• [Exercise]: Render the stretch of the records from the line containing "Given: Follow the Pizza Palooza 2023 link" through the line containing "(x=818, y=425)" as a Markdown table with the columns Number and Record line, numbering the rows and omitting blank lines and pictures.

• [Supplied records]:
——

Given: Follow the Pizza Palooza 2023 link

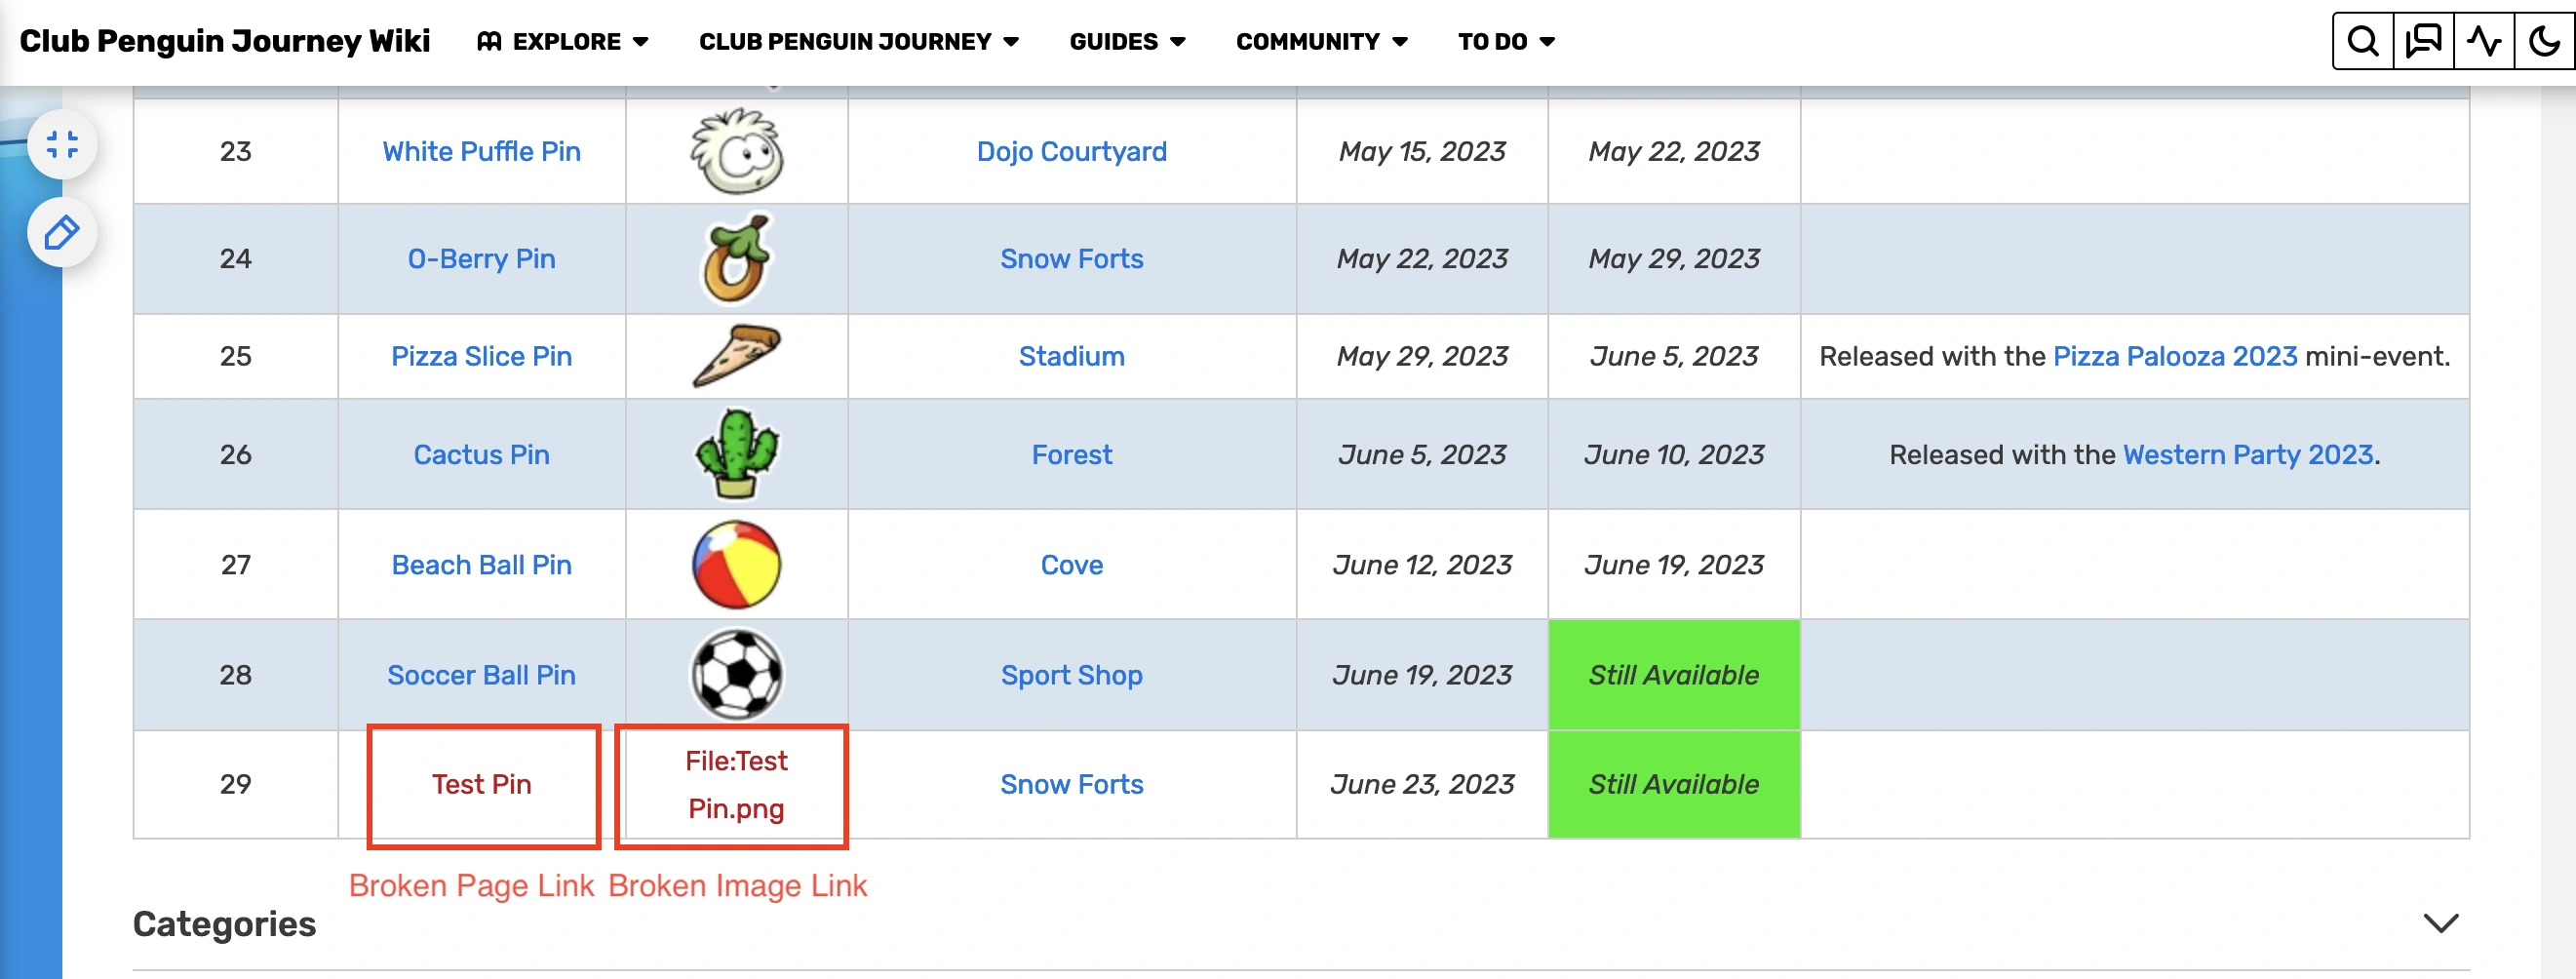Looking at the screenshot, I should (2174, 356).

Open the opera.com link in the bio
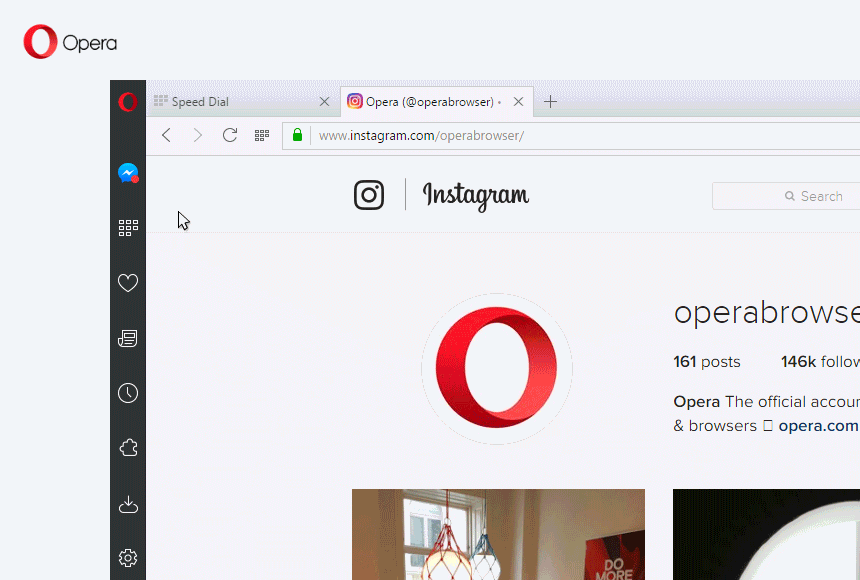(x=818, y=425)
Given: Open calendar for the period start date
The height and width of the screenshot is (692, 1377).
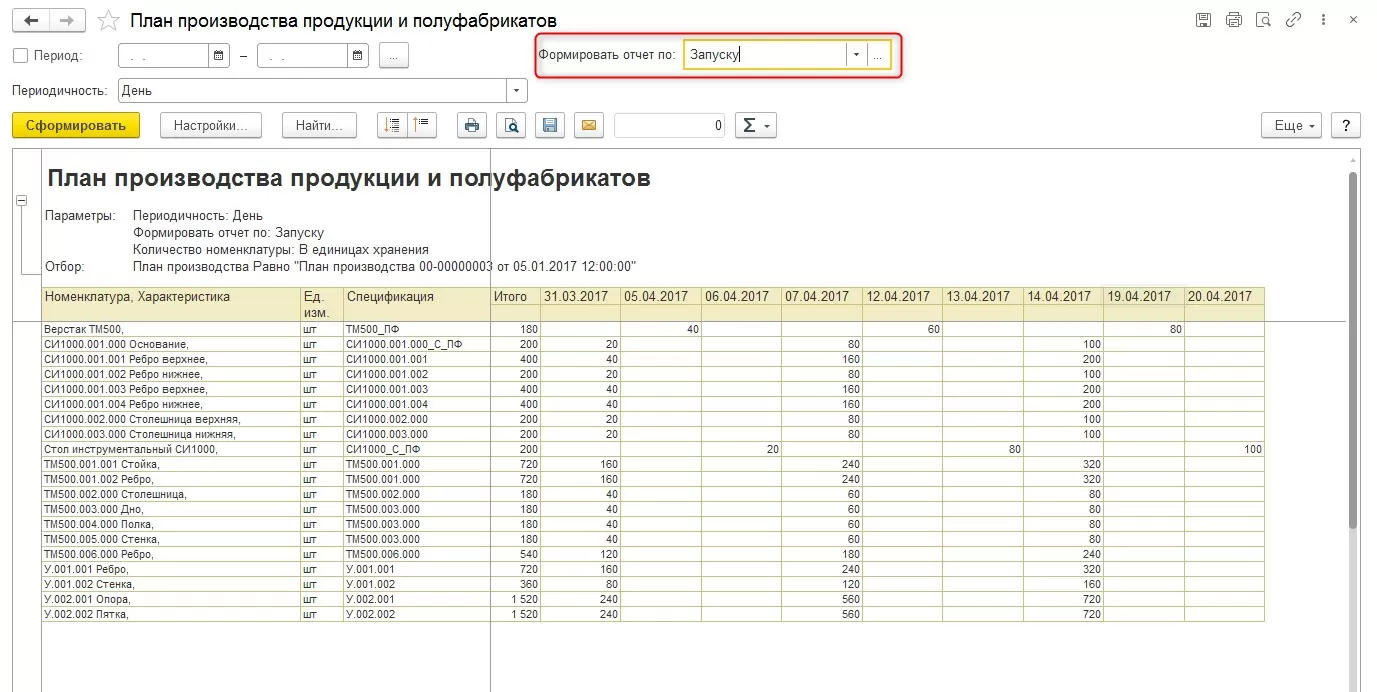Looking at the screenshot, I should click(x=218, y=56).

——

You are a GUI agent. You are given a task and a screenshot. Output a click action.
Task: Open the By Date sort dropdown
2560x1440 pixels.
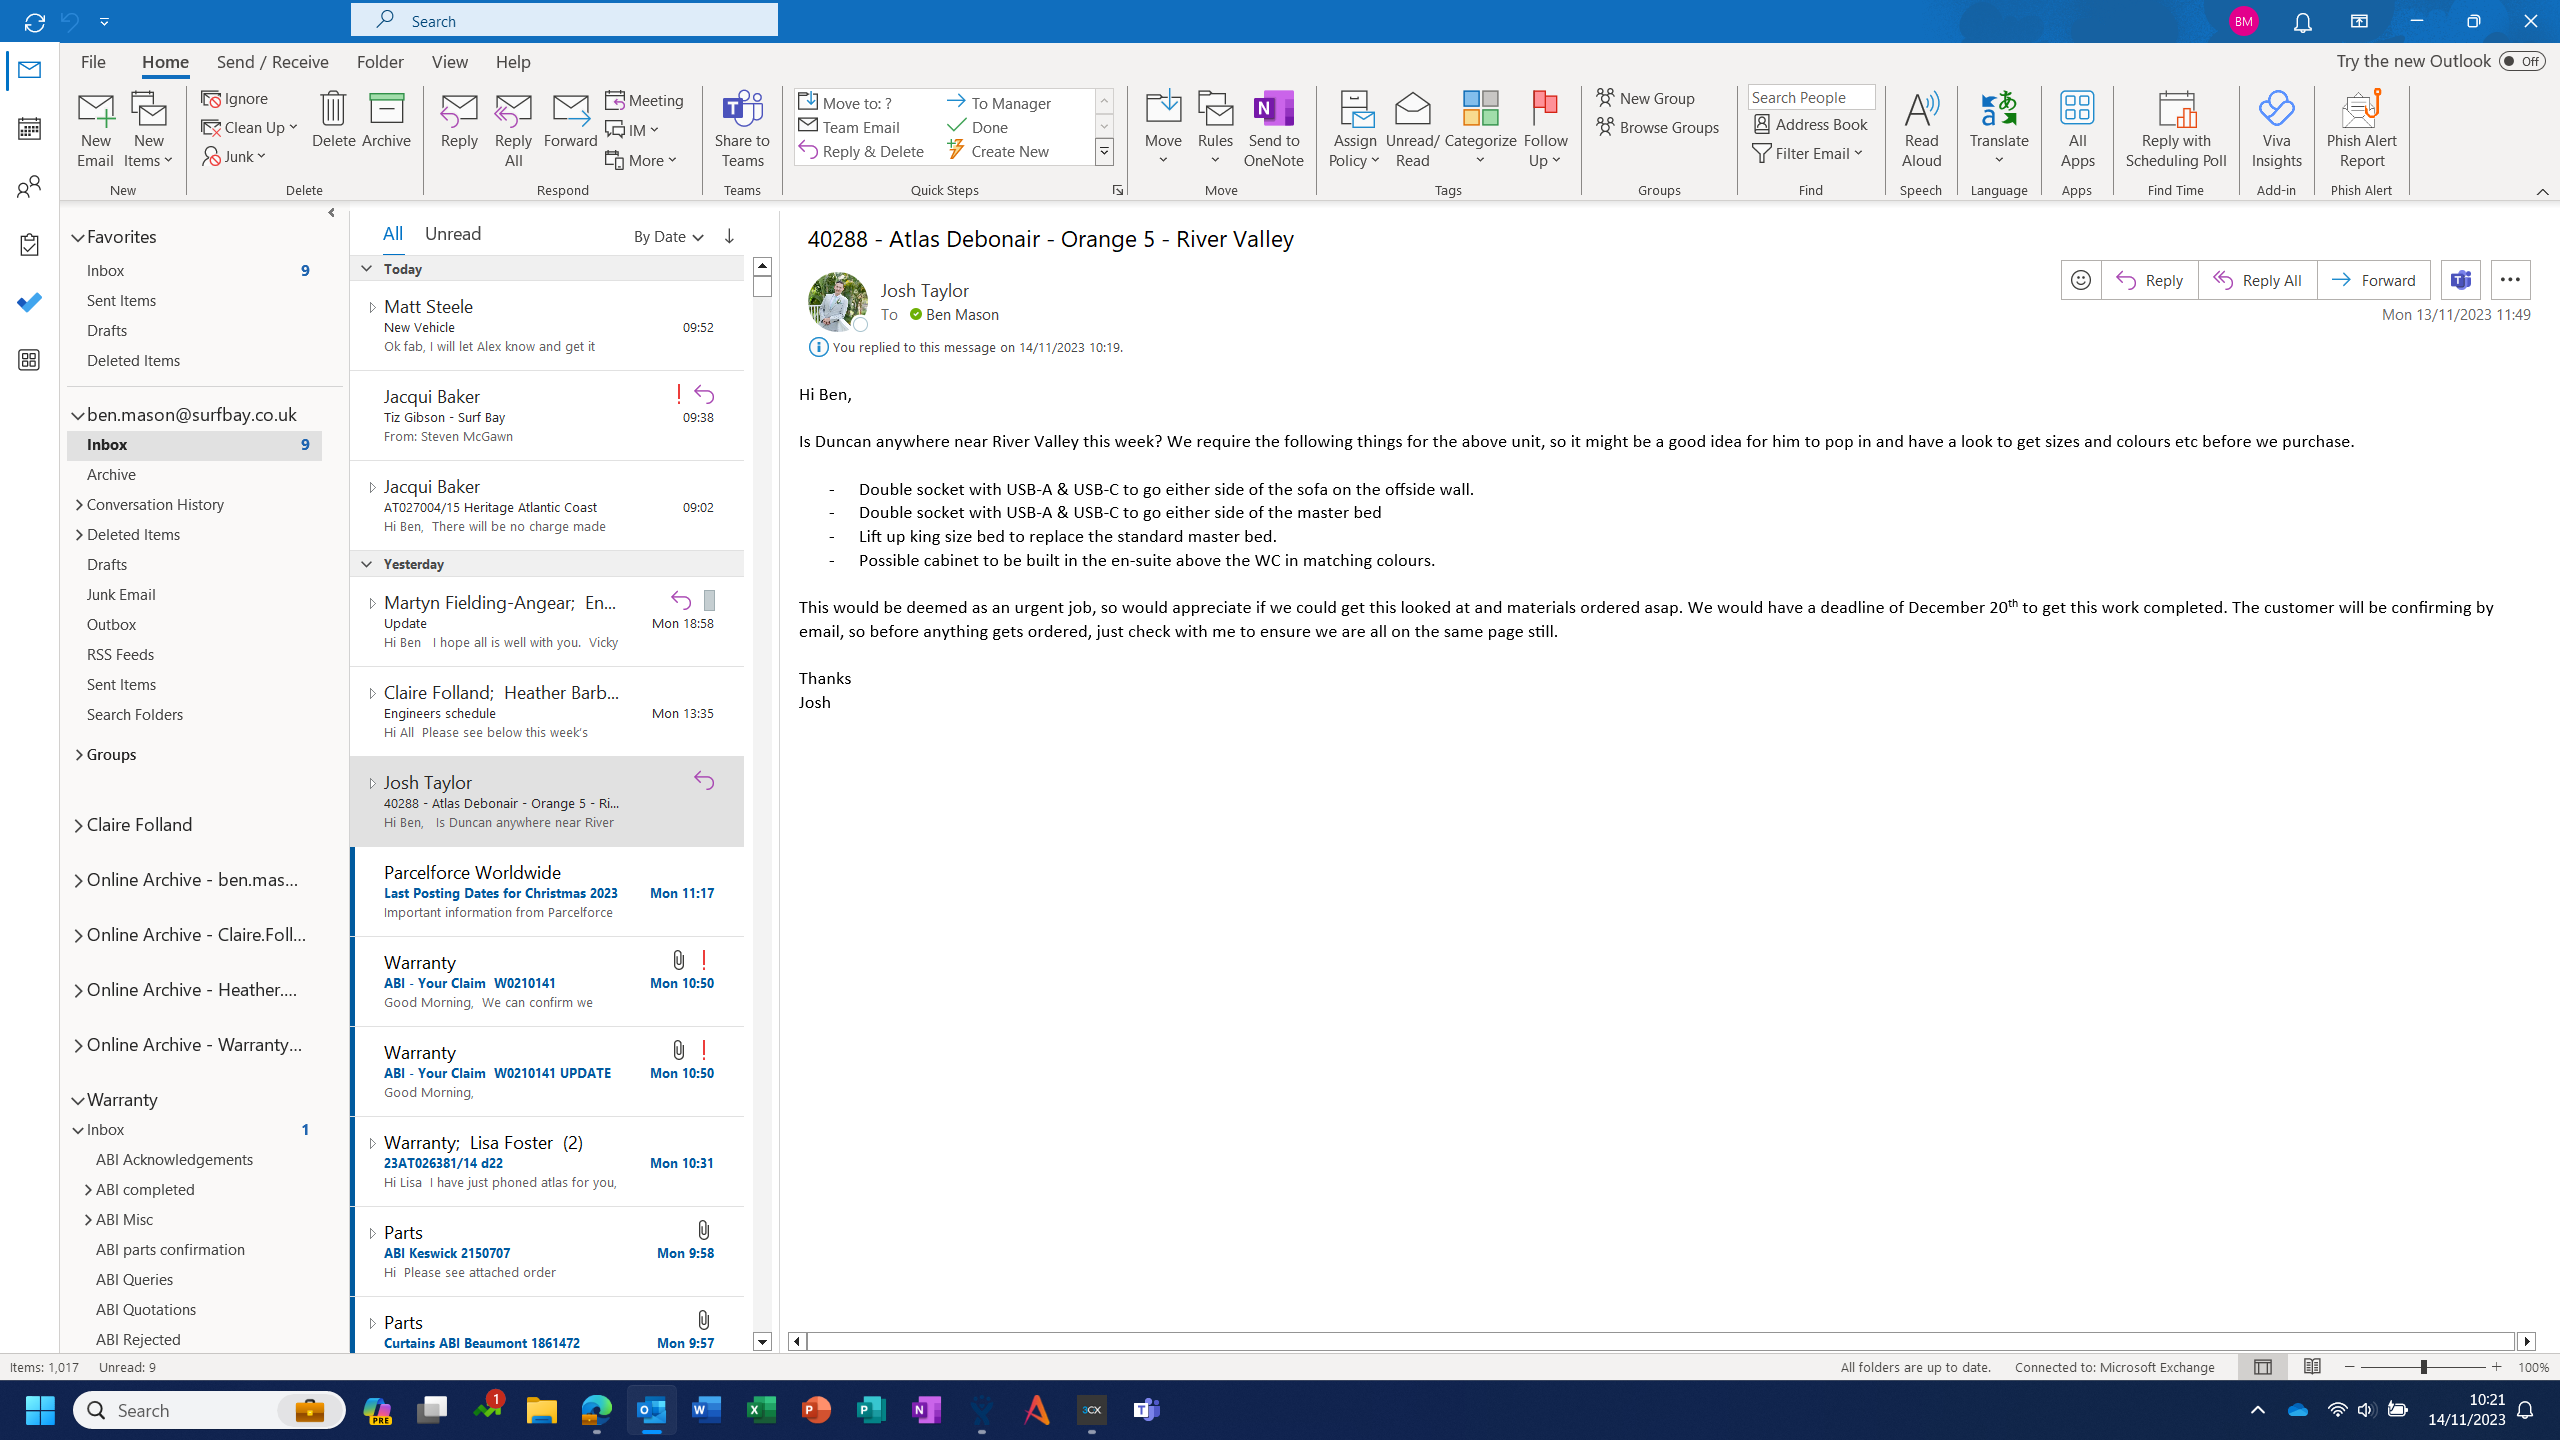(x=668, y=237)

——

• [Expected answer]:
| Number | Record line |
|---|---|
| 1 | Given: Follow the Pizza Palooza 2023 link |
| 2 | Looking at the screenshot, I should (2174, 356). |
| 3 | Open the opera.com link in the bio |
| 4 | (x=818, y=425) |